|Publication number||US4012311 A|
|Application number||US 05/627,448|
|Publication date||Mar 15, 1977|
|Filing date||Oct 30, 1975|
|Priority date||Oct 30, 1975|
|Publication number||05627448, 627448, US 4012311 A, US 4012311A, US-A-4012311, US4012311 A, US4012311A|
|Original Assignee||Cities Service Company|
|Export Citation||BiBTeX, EndNote, RefMan|
|Patent Citations (4), Referenced by (26), Classifications (5)|
|External Links: USPTO, USPTO Assignment, Espacenet|
1. Field of the Invention
This invention relates to coal hydrogenation. More particularly, it relates to a process for treating coal with hydrogen, in the absence of added catalyst and/or solvent, to obtain a high yield of coal tars. The utility of the invention resides in the production of desirable long chain aromatic hydrocarbons from coal.
2. Description of the Prior Art
Processes for treating coal with hydrogen have been known for many years. Prior art references include U.S. Pat. No. 2,658,861; 2,832,724; 3,030,297; and 3,152,063. Typically, these processes have mixed crushed coal with various solvents, with or without added catalyst, and have treated the mixture to reaction temperature, for an extended period of time, in the presence or absence of hydrogen. Such processes have generally given a wide range of products, from gases to light hydrocarbons to high-boiling liquids, in addition to the solid residues.

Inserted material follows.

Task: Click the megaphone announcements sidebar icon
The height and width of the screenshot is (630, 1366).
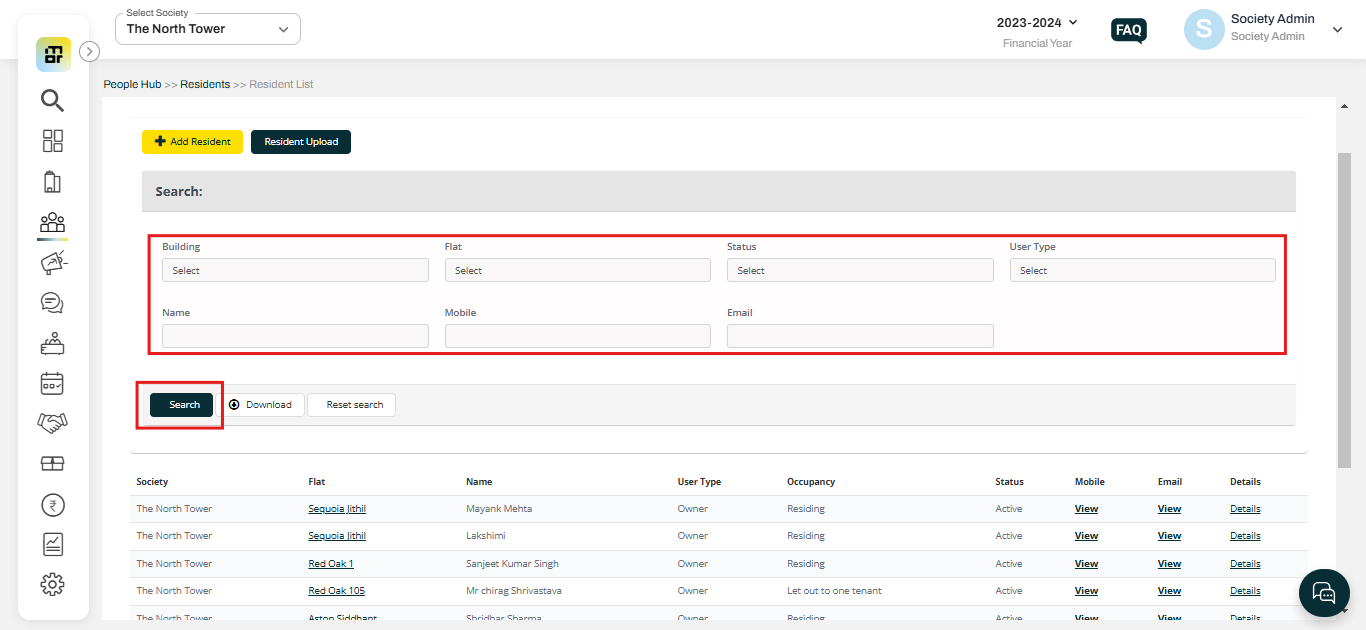Action: [52, 263]
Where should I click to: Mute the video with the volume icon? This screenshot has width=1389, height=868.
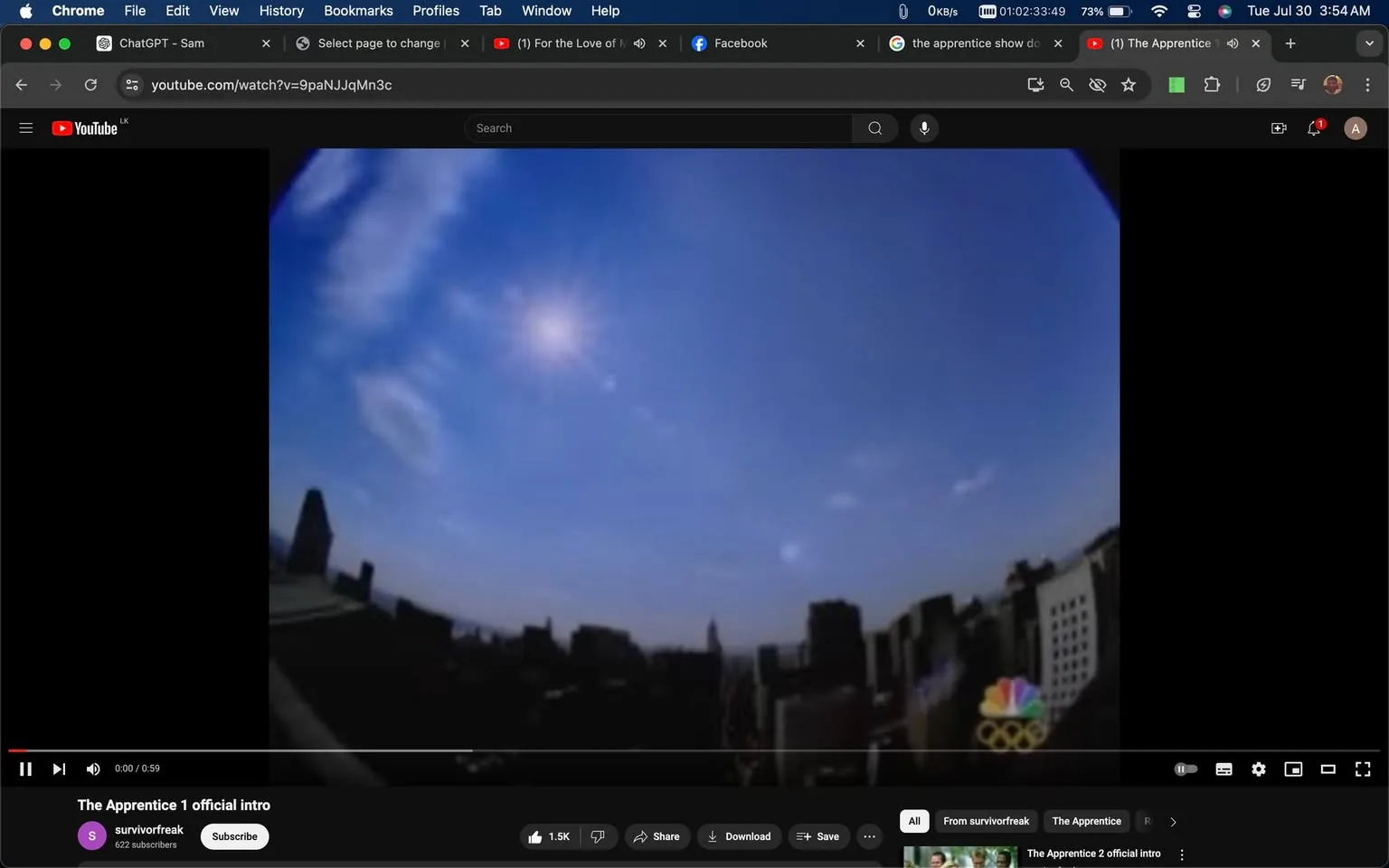click(92, 769)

For example, U.S. Pat. No. 3,823,084, issued to W. C. Schroeder on July 9, 1974, discloses mixing coal and hydrogen, in the absence of a solvent, passing the mixture through a bed of hydrogenation catalyst, and recovering liquid and gaseous hydrocarbon products from the product stream. The disadvantages of such processes include addition of a catalyst that will survive the severe reaction conditions, removal of the catalyst from the effluent stream, recovery of a broad spectrum of gaseous, low-boiling and high-boiling liquids, the necessity for solvent addition and removal, and additional processing steps to separate, remove and recycle various portions of the reaction stream.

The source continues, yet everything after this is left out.